State Senator Geraldine Thompson said that a recommendation suggesting that Black people sparked the Ocoee massacre is “blaming the victim”.
Ms Thompson helped pass a law in 2020 that requires schools to teach lessons about the massacre.
The Florida Education Association, the state’s largest teachers union, said in a statement that the standards represent “a big step backward for a state that has required teaching African American history” for more than three decades.
“Our children deserve nothing less than truth, justice, and the equity our ancestors shed blood, sweat, and tears for,” NAACP president Derrick Johnson added in a statement. “It is imperative that we understand that the horrors of slavery and Jim Crow were a violation of human rights and represent the darkest period in American history.

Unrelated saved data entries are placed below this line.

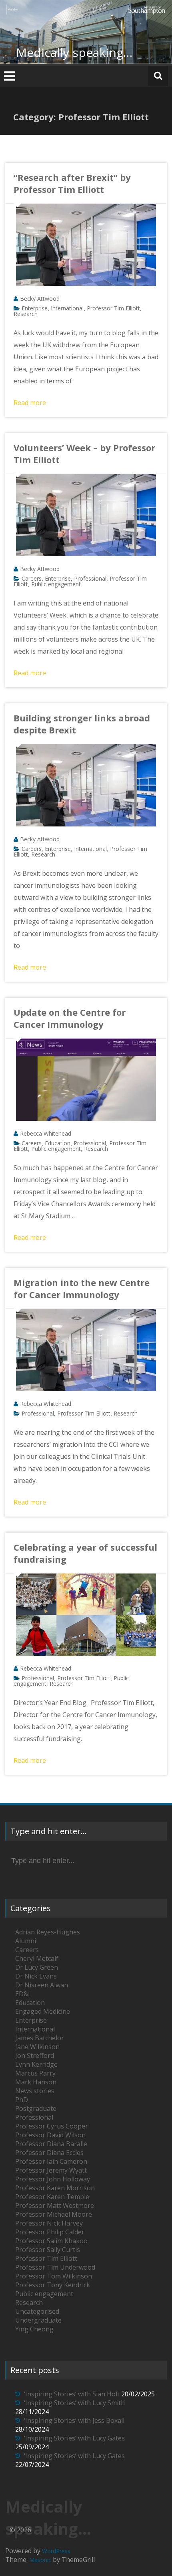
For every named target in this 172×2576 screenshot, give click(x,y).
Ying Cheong (34, 2329)
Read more (30, 402)
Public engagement (56, 584)
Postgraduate (35, 2108)
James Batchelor (39, 2037)
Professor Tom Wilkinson (53, 2276)
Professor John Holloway (52, 2179)
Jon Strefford (34, 2055)
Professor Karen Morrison (55, 2187)
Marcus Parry (35, 2073)
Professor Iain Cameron (51, 2161)
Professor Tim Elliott (113, 308)
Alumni (25, 1940)
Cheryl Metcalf (36, 1958)
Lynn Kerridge (36, 2064)
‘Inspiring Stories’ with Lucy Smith (74, 2402)
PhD (21, 2099)
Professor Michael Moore (53, 2214)
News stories (34, 2090)
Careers (32, 578)
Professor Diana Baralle (51, 2143)
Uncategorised (37, 2311)
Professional (90, 578)
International (67, 308)
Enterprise (35, 308)
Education (57, 1143)
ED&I (22, 1993)
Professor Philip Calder (49, 2232)
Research (26, 314)
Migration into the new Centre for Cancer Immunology (82, 1288)
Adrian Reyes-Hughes (47, 1932)
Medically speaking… (74, 52)
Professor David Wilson (50, 2134)
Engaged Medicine (42, 2011)
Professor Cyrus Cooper (51, 2126)
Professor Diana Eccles (49, 2152)
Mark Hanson (35, 2082)
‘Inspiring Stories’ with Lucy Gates (74, 2438)
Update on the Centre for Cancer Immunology (70, 1018)
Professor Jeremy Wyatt (51, 2170)
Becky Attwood (40, 298)
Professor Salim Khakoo (51, 2240)
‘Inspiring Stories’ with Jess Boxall (74, 2420)
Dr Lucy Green (36, 1967)
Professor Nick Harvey (49, 2223)
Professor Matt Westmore (54, 2205)
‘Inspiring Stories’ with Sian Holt (72, 2394)
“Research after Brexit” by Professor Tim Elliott (72, 183)
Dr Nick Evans (36, 1976)
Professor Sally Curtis (47, 2249)
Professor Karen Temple (52, 2196)
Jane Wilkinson (37, 2046)
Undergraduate (38, 2320)
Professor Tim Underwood (55, 2267)
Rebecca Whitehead (45, 1133)
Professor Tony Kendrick (52, 2284)
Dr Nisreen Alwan (41, 1985)
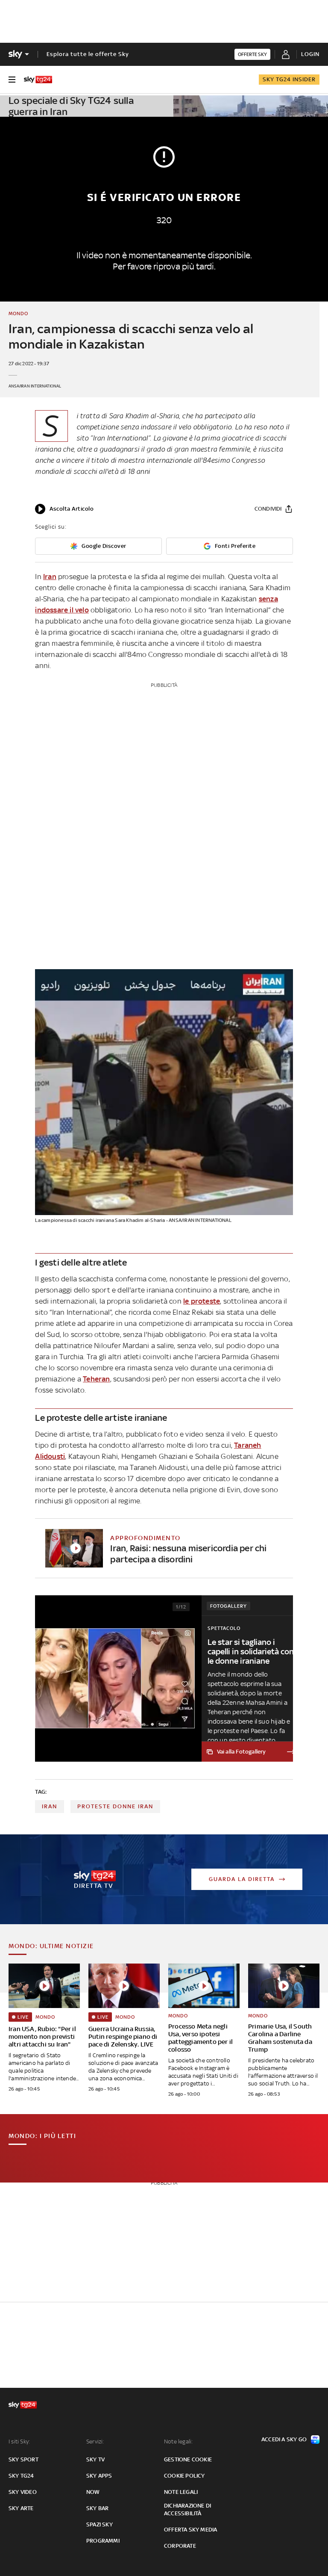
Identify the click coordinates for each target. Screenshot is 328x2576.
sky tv (95, 2459)
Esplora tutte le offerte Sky (88, 54)
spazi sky (99, 2524)
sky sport (23, 2459)
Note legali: (178, 2441)
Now (93, 2492)
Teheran (96, 1379)
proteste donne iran (115, 1806)
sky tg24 (21, 2475)
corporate (180, 2546)
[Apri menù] (12, 79)
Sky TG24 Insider (289, 79)
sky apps (99, 2475)
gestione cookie (188, 2459)
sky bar (97, 2508)
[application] (64, 509)
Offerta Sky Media (190, 2529)
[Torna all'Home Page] (38, 79)
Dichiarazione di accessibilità (187, 2509)
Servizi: (95, 2441)
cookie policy (184, 2475)
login (310, 54)
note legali (181, 2492)
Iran (49, 576)
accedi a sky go (284, 2439)
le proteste (201, 1301)
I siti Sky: (19, 2441)
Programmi (103, 2541)
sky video (23, 2492)
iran (49, 1806)
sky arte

We refuse to go back.”
The new standards add another victory in the DeSantis administration’s radical education overhaul and a “parents’ rights” agenda that has restricted honest lessons of race and racism in state schools, reshaped local school boards, and banned public colleges from offering classes that “distort significant events” or “teach identity politics”.
Florida’s Board of Education also adopted five rules targeting LGBT+ students, including punishing transgender students and staff who use restrooms that align with their gender and add barriers to students who want their names and pronouns respected in and out of the classroom.
LGBT+ advocates have accused the board and the governor’s administration of weaponizing state agencies to implement the DeSantis agenda as he mounts a national campaign, fuelled in part by what opponents have called “Don’t Say Gay” legislation adopted by several other states.
That bill, which Mr DeSantis signed into law in 2022 and expanded earlier this year, has sparked fears that its broad scope could be used to effectively block discussion of LGBT+ people, history and events from state schools, and threaten schools with potential lawsuits over perceived violations.
“This politically motivated war on parents, students, and educators needs to stop,” said Jennifer Solomon with Equality Florida.
“Our students deserve classrooms where all families are treated with the respect they deserve and all young people are welcomed,” she said in a statement. “Let parents be parents. Let educators be educators. And stop turning our kids’ classrooms into political battlefields to score cheap points.”
The African American history curriculum advanced by the board does not fully adopt the recommendations from the African American History Task Force, which urged the board to consider “contemporary issues impacting Africans and African Americans”.
Education Commissioner Manny Diaz defended the standards as an “in-depth, deep dive into African American history, which is clearly American history as Governor DeSantis has said, and what Florida has done is expand it.”
Under the new standards, students will be taught to simply “identify” famous Black people, but it fails to add requirements for students to learn about their contributions, challenges and stories overall.
“We must do better in offering a curriculum that is both age-appropriate and truthful,” according to Democratic state Rep Dianne Hart, chair of Florida’s Legislative Black Caucus.
“Education is a critical part of an individual’s personal foundation and when you chose to build a foundation on falsehoods, lies, or by simply erasing history, you’ve laid a foundation that will ultimately fail,” she said in a statement.
A letter dated 12 January from the Florida Department of Education to the College Board, which administers AP exams, said the board is welcome to return to the agency with “lawful, historically accurate content”.